Une mesure intermédiaire pour éviter les complications

Cette décision intervient dans le contexte de l'entrée en vigueur de la loi de finances 2026, qui a apporté des modifications aux conditions d'importation des véhicules, notamment ceux fonctionnant au diesel.

Afin d'éviter de pénaliser les citoyens ayant commencé à acquérir leurs véhicules avant ces changements, ce régime transitoire a été instauré comme une solution intermédiaire garantissant leurs droits.

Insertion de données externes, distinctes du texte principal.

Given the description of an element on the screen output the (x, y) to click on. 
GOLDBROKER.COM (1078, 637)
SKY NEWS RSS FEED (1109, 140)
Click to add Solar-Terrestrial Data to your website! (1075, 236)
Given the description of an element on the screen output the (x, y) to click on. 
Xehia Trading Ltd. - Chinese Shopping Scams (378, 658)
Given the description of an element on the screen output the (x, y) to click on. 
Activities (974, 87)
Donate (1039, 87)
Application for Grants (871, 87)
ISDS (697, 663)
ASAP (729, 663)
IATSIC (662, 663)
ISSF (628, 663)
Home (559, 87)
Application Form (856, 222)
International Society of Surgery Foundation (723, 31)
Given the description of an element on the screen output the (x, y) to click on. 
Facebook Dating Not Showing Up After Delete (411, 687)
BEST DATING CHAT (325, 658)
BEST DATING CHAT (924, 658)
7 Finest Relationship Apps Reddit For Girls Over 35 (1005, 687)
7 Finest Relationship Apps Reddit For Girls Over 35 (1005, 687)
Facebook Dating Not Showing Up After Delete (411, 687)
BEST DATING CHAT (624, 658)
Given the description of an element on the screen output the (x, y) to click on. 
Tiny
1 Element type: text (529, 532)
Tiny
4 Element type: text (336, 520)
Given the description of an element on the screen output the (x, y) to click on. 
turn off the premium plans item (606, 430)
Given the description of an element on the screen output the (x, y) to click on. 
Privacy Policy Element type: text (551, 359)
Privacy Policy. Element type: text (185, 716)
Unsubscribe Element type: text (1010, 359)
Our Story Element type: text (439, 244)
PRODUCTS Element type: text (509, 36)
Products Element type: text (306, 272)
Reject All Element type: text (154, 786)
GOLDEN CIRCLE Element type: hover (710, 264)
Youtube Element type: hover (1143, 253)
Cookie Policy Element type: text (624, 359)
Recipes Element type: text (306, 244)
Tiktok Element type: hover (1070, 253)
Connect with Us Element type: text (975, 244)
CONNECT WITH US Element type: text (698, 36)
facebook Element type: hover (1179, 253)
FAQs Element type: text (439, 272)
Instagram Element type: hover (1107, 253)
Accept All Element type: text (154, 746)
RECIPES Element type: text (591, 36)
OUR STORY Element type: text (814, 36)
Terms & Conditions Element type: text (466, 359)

Dans ce cadre, le Consulat général d'Algérie à Naples a révélé les détails de la mesure, confirmant qu'elle concerne les membres de la communauté relevant de sa circonscription, avec la possibilité de l'étendre aux autres missions consulaires.

L'annonce a précisé que le bénéfice de cette mesure est conditionné par la preuve de l'acquisition du véhicule avant le 1er janvier 2026, en présentant des documents officiels tels que la facture d'achat, le bon de commande, ou toute preuve de paiement d'une partie du prix du véhicule.

Conditions précises et cadre juridique clair

La décision oblige les personnes concernées à respecter les mêmes règles qui étaient en vigueur avant l'entrée en vigueur de la nouvelle loi, ce qui signifie que l'opération reste encadrée juridiquement et ne constitue pas une exception ouverte, mais une mesure temporaire pour régulariser les cas en suspens.

Cette prolongation accorde également une période supplémentaire s'étendant jusqu'à fin juin 2026, permettant aux bénéficiaires de compléter les procédures administratives et douanières sans commettre d'infractions ou rencontrer d'obstacles juridiques.

Les services consulaires ont confirmé leur disposition à accompagner les citoyens via les canaux de communication dédiés, et à fournir les clarifications nécessaires pour assurer la bonne application de la décision, notamment face à la forte demande attendue pour ce type de procédures.